Death of a Tree
“When an Old Friend Dies” was just published in the June issue of Psychological Perspectives. The article details an experience my husband and I had when an ancient valley oak fell last year. It is a tree we both loved. It grew next to a little pioneer farmhouse that we lived in while we built our current home. The tree itself was home to colonies of bees, to mourning doves and acorn woodpeckers, and, annoyingly, to a mockingbird who liked to sing her repertoire in the early hours of hot summer nights. A small shed had been built by the tree about 160 years ago, and this shed was probably the agent of the tree’s early demise. We mourned the tree, and in that mourning, used some of the biodynamic principles to make a preparation that has been very beneficial in this fourth year of severe drought in California. (See Making Barrel Compost, and Barrel Compost and Drought).

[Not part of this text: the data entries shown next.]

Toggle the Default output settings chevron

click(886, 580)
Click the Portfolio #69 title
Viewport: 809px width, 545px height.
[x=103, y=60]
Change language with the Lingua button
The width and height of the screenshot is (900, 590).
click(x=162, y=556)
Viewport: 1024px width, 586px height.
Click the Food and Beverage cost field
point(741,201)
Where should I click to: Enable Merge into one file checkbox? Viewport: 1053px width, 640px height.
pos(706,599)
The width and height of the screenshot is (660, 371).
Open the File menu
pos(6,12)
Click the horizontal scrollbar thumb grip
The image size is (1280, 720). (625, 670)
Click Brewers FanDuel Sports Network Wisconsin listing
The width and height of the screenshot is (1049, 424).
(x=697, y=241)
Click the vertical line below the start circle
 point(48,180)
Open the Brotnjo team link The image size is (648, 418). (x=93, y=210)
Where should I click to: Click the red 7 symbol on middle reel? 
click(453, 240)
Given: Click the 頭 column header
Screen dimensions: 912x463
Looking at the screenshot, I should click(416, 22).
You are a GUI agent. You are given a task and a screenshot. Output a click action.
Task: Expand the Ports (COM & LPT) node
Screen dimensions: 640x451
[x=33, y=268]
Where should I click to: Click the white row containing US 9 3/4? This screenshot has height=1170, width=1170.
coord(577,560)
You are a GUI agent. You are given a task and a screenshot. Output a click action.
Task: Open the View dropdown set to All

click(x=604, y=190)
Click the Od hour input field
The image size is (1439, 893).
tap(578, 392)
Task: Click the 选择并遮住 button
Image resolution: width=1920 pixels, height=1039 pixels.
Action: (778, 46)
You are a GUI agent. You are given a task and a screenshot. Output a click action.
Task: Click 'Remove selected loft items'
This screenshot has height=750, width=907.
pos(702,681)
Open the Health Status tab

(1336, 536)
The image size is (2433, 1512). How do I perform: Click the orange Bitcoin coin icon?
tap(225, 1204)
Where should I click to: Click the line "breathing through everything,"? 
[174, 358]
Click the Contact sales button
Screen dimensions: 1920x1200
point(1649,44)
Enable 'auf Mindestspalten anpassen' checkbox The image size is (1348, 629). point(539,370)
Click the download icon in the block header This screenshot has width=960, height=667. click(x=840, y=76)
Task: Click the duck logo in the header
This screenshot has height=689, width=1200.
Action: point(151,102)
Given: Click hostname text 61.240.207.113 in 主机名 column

The article is a eulogy of sorts, but it is also a suggestion of the evolutionary possibilities of our times. The tree is a living entity. Goethe says it is an expression of a Being behind it. Relating to these Beings that live around us and that we so easily exploit necessitates an evolution of consciousness, one suggested in the story of the Fall from Paradise. This is critically important in our current crisis: Nature has needs and agendas of her own. She is not just here for our benefit, to be extracted from, but rather, to be related to. Or, as philosopher Dennis Klocek puts it, “The great theological question for millennia has been that, since nature has been separated from the divine by the Fall of the human from paradise, is the divine still present in nature as we experience it as human beings?”
You can access this article for free (at least, the first 50 people can!) at this link: Psychological Perspectives. Acknowledging spirit in matter is a rich experience, one that has helped us with our ranch and our farming, and perhaps can help us with our climate crisis.